Tipp and I are looking forward to watching pre-season and seeing how it all shapes out. We're going to carry seven and he (Bouchard) is not fighting for a seven spot. He's fighting for a (top) six spot. My philosophy always is when you're putting the roster together, I'll say to the head coach: 'You're playing tomorrow, tell me who's in the lineup.'
If a young player isn't in the lineup, he's going to the American League. If he is in the lineup, then we have a further conversation about where he fits. I'd rather make the call during the season to call the player up than to make the call during the season to send the player down. I think it's easier for their mind and mentality to be working their way up than down. Young players have to take a job from a veteran.
Q: Mike Smith and James Neal are two guys that could help with the leadership of this club. How much do you think they will help lead?
A: Well, I think it's important to have veteran leadership.
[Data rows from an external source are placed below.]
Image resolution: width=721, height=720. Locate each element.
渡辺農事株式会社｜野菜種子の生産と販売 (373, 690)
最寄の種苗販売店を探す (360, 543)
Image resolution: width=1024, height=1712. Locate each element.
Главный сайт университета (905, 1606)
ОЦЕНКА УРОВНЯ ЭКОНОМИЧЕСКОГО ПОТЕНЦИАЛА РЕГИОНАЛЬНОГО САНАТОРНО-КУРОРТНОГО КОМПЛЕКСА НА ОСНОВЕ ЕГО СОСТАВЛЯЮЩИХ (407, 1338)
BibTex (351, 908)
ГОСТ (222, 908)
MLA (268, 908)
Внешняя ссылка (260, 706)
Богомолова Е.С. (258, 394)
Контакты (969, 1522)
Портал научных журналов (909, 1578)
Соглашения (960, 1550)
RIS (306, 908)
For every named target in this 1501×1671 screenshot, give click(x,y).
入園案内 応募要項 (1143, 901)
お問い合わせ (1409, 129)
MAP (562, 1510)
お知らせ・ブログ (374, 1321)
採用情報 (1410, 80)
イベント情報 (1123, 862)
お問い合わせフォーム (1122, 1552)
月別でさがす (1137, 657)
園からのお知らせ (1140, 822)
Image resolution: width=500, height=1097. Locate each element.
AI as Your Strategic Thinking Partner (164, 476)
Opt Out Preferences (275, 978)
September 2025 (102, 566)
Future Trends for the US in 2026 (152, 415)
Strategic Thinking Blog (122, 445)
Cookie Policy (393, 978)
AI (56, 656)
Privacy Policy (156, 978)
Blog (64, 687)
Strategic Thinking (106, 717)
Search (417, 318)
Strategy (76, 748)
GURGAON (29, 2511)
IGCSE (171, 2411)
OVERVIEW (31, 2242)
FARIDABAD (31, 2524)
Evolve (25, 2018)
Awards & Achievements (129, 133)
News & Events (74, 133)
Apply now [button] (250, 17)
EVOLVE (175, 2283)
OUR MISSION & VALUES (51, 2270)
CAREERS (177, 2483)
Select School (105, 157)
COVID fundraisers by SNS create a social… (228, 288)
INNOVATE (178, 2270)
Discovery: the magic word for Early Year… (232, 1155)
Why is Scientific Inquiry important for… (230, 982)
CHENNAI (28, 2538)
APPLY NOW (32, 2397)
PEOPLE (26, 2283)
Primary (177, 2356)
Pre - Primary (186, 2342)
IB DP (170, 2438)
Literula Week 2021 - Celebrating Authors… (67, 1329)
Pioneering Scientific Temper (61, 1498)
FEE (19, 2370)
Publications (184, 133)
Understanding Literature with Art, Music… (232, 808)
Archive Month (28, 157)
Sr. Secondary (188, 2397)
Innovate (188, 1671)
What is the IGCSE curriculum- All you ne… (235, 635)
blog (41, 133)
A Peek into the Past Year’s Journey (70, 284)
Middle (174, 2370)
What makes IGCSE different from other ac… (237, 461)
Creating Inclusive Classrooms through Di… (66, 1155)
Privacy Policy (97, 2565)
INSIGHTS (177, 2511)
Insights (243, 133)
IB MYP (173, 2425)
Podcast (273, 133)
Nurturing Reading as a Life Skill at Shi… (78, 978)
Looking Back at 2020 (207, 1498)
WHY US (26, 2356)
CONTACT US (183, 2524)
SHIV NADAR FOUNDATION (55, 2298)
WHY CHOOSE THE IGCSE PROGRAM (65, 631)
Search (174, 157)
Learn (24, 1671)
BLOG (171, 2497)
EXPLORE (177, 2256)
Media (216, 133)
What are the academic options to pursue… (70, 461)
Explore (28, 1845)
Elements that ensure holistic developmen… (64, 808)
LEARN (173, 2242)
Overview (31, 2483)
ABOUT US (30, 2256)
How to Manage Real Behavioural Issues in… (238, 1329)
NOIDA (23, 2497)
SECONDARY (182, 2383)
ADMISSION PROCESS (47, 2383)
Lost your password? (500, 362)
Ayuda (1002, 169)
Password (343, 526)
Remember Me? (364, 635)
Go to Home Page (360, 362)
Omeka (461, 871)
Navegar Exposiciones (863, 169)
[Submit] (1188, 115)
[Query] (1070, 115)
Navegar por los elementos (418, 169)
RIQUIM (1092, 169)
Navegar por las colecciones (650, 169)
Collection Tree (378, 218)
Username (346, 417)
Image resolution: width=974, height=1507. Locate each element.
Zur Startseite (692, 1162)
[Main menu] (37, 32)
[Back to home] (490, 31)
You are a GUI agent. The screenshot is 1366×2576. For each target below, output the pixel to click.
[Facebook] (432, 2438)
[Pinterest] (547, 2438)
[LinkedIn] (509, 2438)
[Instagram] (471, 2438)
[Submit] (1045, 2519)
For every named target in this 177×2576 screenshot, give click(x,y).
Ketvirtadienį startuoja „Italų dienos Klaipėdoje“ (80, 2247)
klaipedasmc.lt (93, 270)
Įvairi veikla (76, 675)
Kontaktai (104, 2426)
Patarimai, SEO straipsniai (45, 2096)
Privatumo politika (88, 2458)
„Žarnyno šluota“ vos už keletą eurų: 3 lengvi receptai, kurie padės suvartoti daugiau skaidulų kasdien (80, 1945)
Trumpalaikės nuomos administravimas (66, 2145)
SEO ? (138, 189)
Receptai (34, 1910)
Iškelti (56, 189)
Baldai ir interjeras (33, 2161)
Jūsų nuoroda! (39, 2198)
In today's world, everyone talks about the 'leadership group.' There's a group of people in that locker room that really drive your team. Certainly, those are two vets who have had lots of success in their careers. Tipp has coached both of them at some time in their career. So, they're going to be really important on the ice and off the ice to the success of the hockey team.
We're excited they're here. That's part of the reason that we did the deals and did the signings, is we were trying to bring in some people with some veteran leadership. I always think it's important to have some older people in that locker room because when things get rocky, and over an 82-game season there's a good chance there is going to be some rocky patches, players that have been through it can keep everybody calm.
Q: No prospect tournament for the Oilers and Calgary. Do you want one going forward?
A: Yeah, I've enjoyed the two games with Calgary. The Traverse City tournament is a pretty special tournament. There are eight teams, it's a tournament format. I guess for me, we've told the young players that the Development Camp in June is education. This is evaluation. So, three or four games you would prefer to evaluate versus two but I certainly enjoyed watching the two games. That's something I'll look into here over the next couple of months.